When Roanhorse feels anxious, she calms herself by sitting on her balcony and taking in the majestic view of the Sun and Moon mountains. On one of our calls, she held her phone up so that I could see her surroundings, two gentle peaks cloaked in juniper and ponderosa pine. “This is what I get to see when I drink my coffee in the morning,” she said. “I sound like such an old lady, but there’s a little group of crows that come by, and I’ll chat with them.” Roanhorse has been spending a lot of time out there lately. The conversation around her identity summons unwelcome thoughts about the messiness of her family history. Although she tries to tune out her critics, she is aware of the efforts that some of them have made to prove she has no Native lineage, and finds these campaigns to discredit her alternatively frustrating and depressing. “I cannot write down my bloodline in a way that will satisfy them,” she says bluntly. As far as Roanhorse knows, her mother had also grown up disconnected from tribal life, with only a vague understanding of her Native roots. It wasn’t until Roanhorse was in law school that she met a great aunt and uncle who told her that they’d grown up on the Ohkay Owingeh Pueblo. In a departure from her earlier works, the author bio that accompanies Roanhorse’s most recent book makes no reference to any Ohkay Owingeh origins. This doesn’t mean she believes her mother’s family didn’t descend from Ohkay Owingeh people; she is simply “trying to be more careful,” she said. She’d never attempted to trace the ancestry herself, partly because she’d always felt rejected by her birth family. “If my aunt and uncle somehow got it wrong … It’s just wild,” she said, “that we’re supposed to have these pure bloodlines when our whole story is genocide.”
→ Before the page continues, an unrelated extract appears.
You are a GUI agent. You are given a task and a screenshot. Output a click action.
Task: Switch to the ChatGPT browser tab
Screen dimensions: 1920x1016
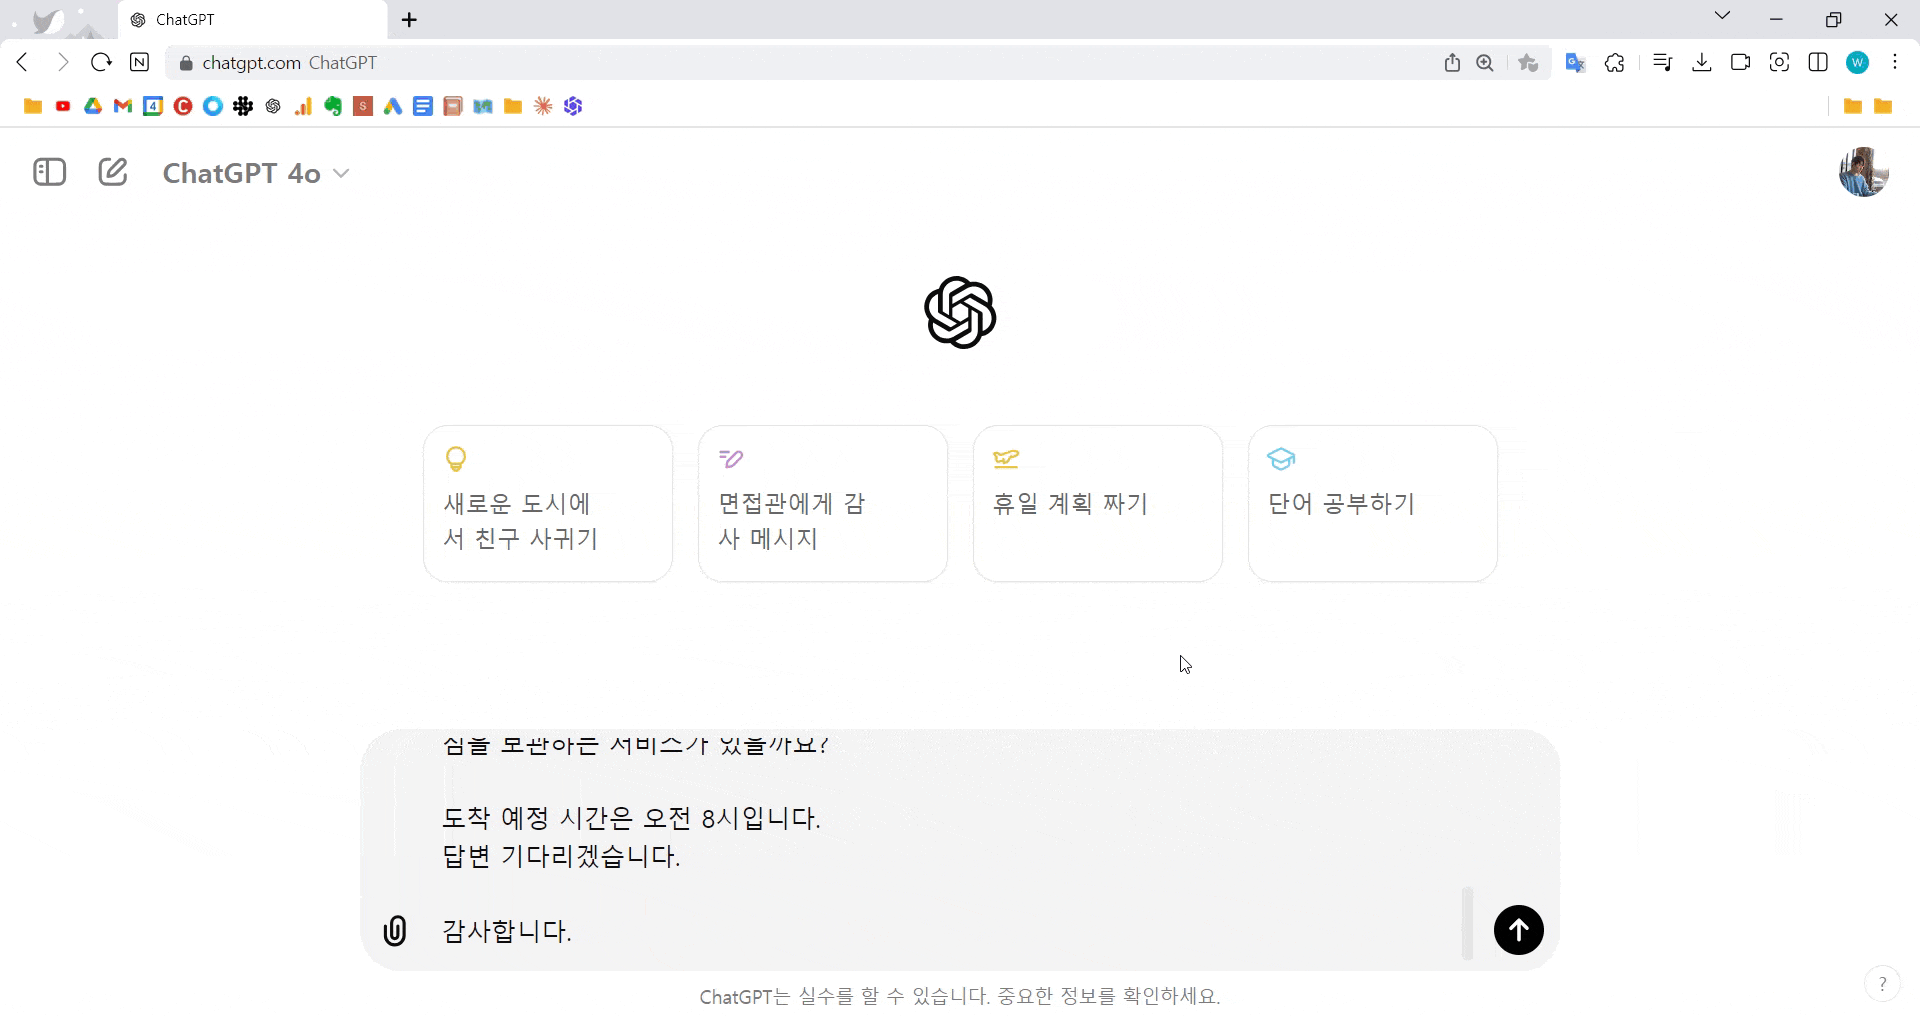pos(250,20)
When Roanhorse speaks about her personal life from a legal and historical perspective, you can imagine her in a courtroom, confidently arguing on behalf of a client. But when the conversation turns toward the fracturing of her own family, she becomes overwhelmed. “This is all so violent,” she said, removing her glasses and wiping her eyes. Going back as far as the 1700s, “blood quantum” laws written by white legislators limited who could legally identify themselves as Native; in the 19th and 20th centuries, state and local governments widely adopted these restrictions, and many tribes still use them today to determine who can become an enrolled citizen. “They were used to breed Natives out of existence,” Roanhorse said. “I understand the history.” She paused. “But wow. Using the tools of the master to go after your own people, to say, ‘You’re not one of us’ …  I’m not sure that’s where we want to be as a people.”
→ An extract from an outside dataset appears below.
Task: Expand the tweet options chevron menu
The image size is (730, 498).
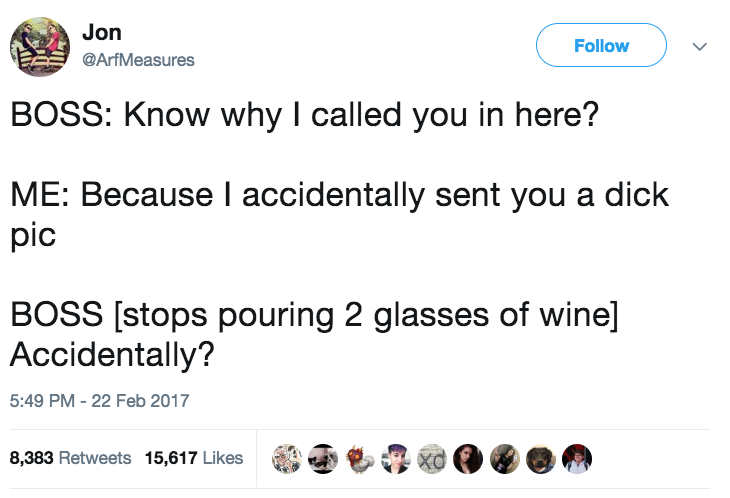Action: click(x=699, y=47)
One morning, Roanhorse shows me around her Pueblo Revival house. In a black sweater and red lipstick, she leads me through an eclectic collection of Native art that reflects both traditional and contemporary styles — painted pottery that was gifted to her after she gave a reading at the Acoma Pueblo outside of Albuquerque, a poster of a painting of a can of mutton stew by the Diné artist Ryan Singer (his take on Andy Warhol’s Campbell’s Soup Cans). She paused in front of a large canvas of a Navajo god that looked like something out of a superhero comic, brightly colored and bold, by the Diné and Chemehuevi artist Ryan Huna Smith. “This is one of my favorite works,” she says, with a low laugh, her dimples showing. “Some of my critics are like, We don’t do that with our gods.” Her voice turns flutelike, gently offering a retort. “‘Yes, you do all the time!’ This is a contemporary interpretation, clearly.” As she reflects on why the painting moves her, it’s clear she is also talking about her own work and, in a deeper sense, herself. “I love these pop-cultural interpretations of traditional stories,” she says. “It keeps us looking to the future. It says, Hey, we’re part of the culture too. We’re not stuck in the 1800s. We’ve adapted to so much in order to survive. This is just one more way we adapt.”